Supplied material below:

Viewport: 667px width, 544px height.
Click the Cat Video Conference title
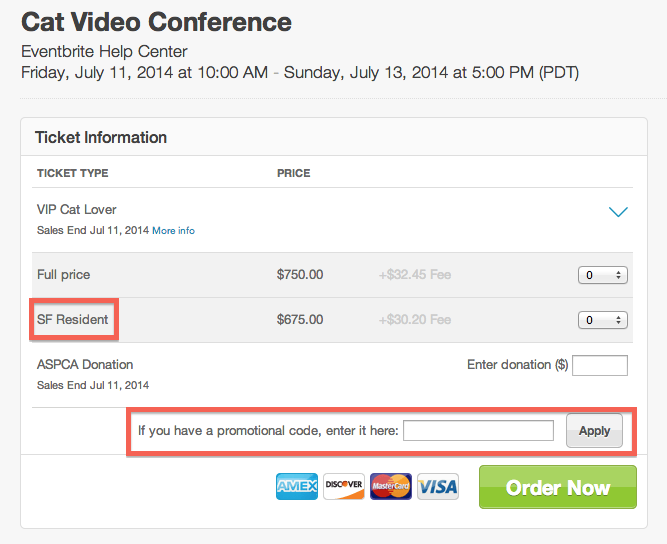(156, 22)
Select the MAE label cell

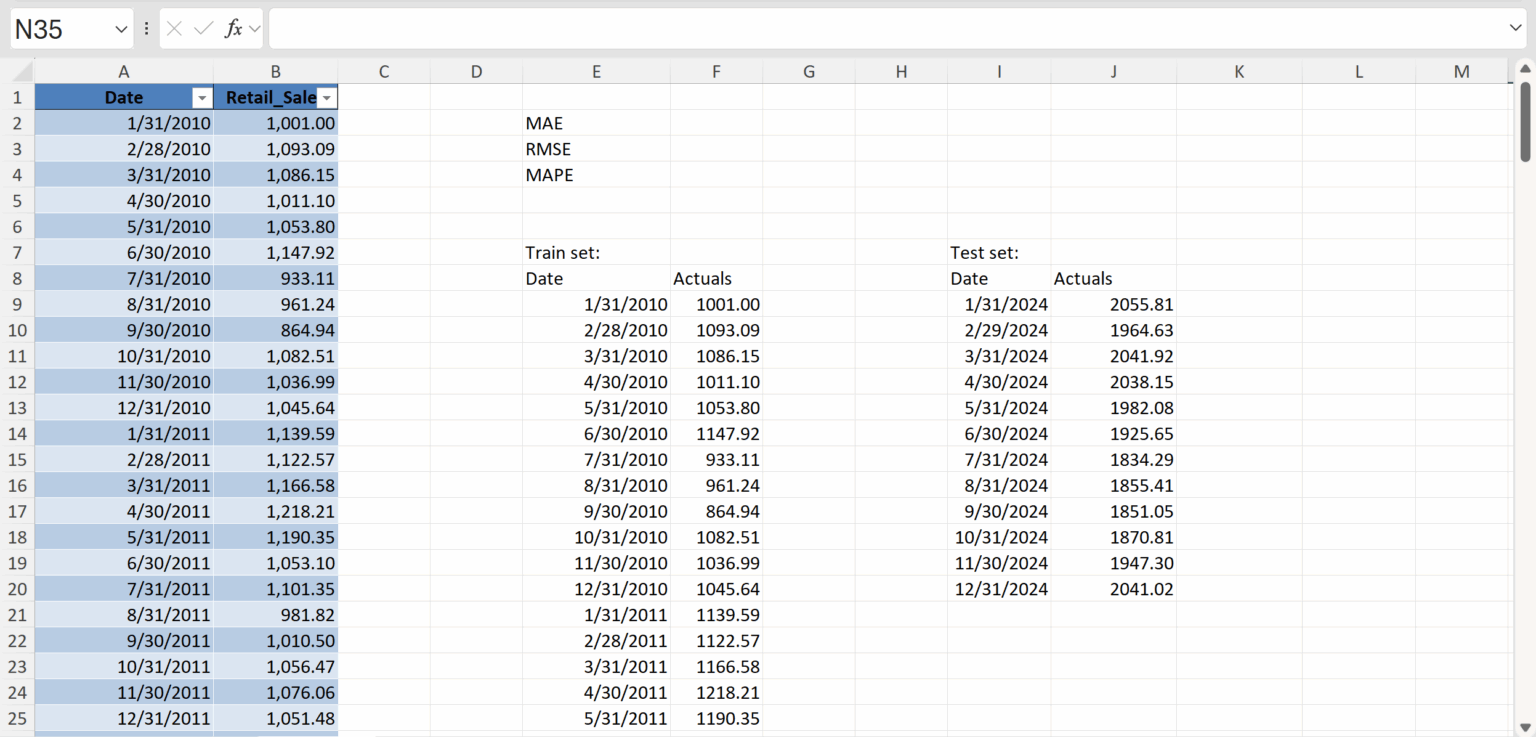pyautogui.click(x=596, y=123)
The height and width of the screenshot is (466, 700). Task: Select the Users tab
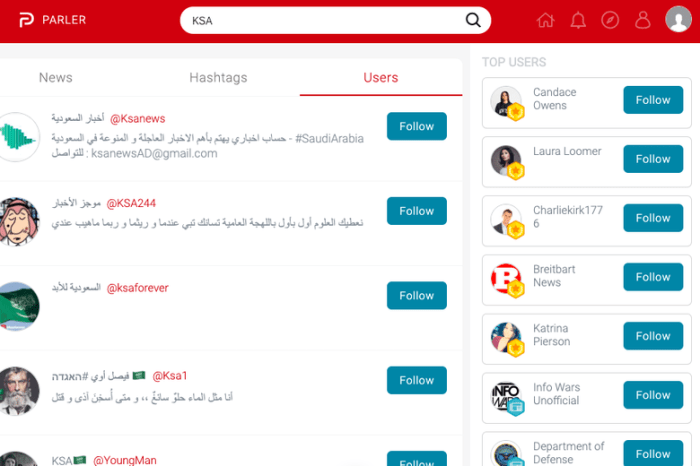click(381, 78)
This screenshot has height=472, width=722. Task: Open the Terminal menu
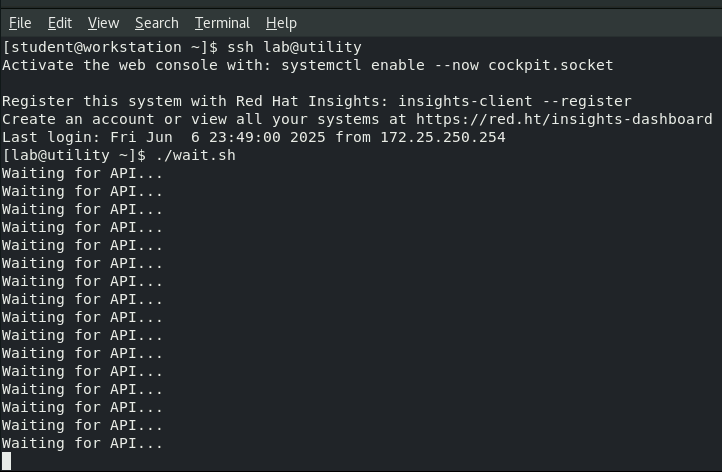pos(222,22)
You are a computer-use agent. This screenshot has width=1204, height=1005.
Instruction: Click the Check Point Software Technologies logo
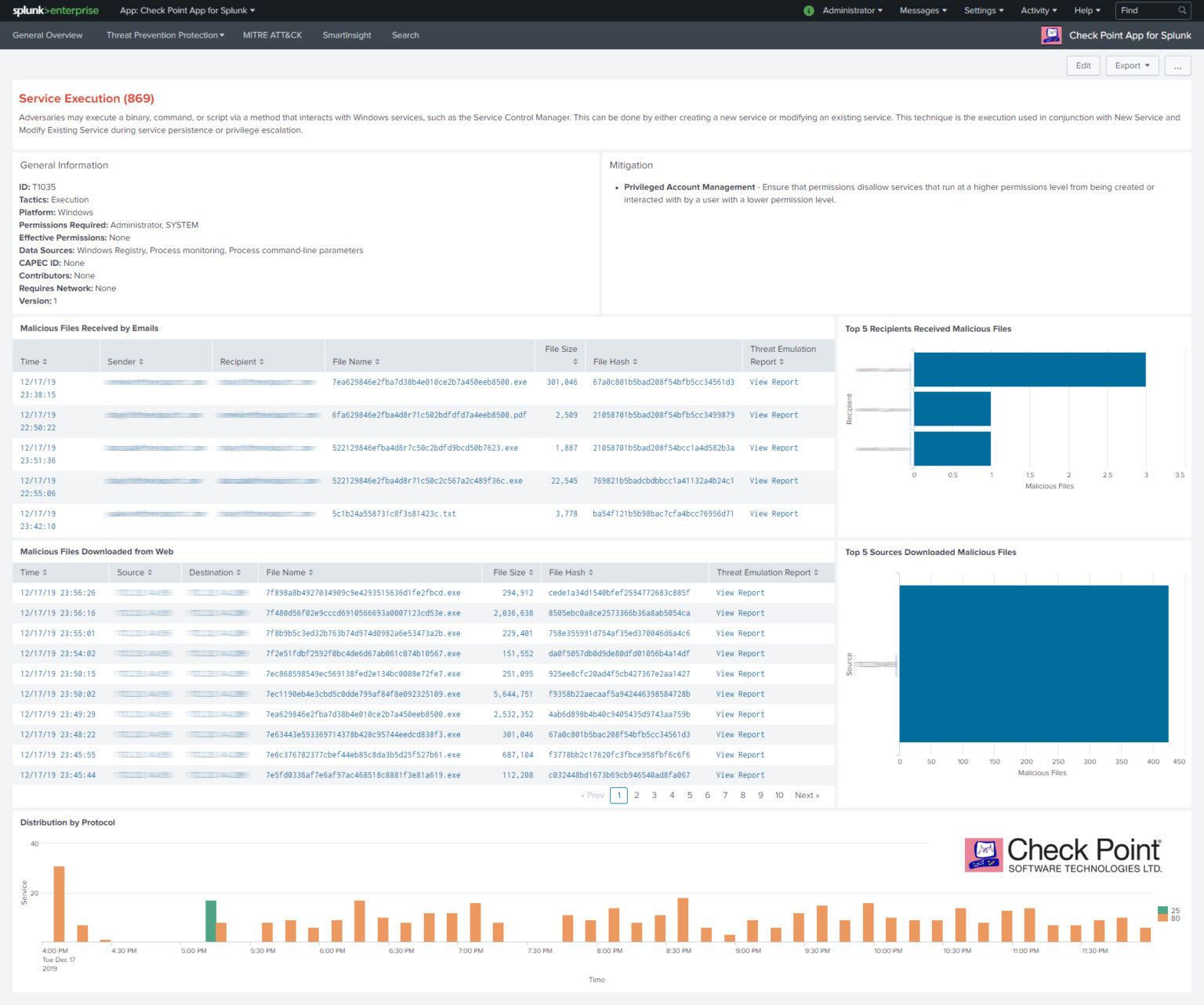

End of Supplied material.

» **Exercise brief**
Pictures are not part of the copy. Reproduce the lines from the one with "Select the MAE label cell" through the end of the listing above.

» **Answer to this exercise**
Select the MAE label cell

pyautogui.click(x=596, y=123)
The height and width of the screenshot is (466, 700). Task: Select the Users tab
click(381, 78)
This screenshot has height=472, width=722. Task: Open the Terminal menu
pos(222,22)
You are a computer-use agent. This screenshot has width=1204, height=1005.
Instruction: Click the Check Point Software Technologies logo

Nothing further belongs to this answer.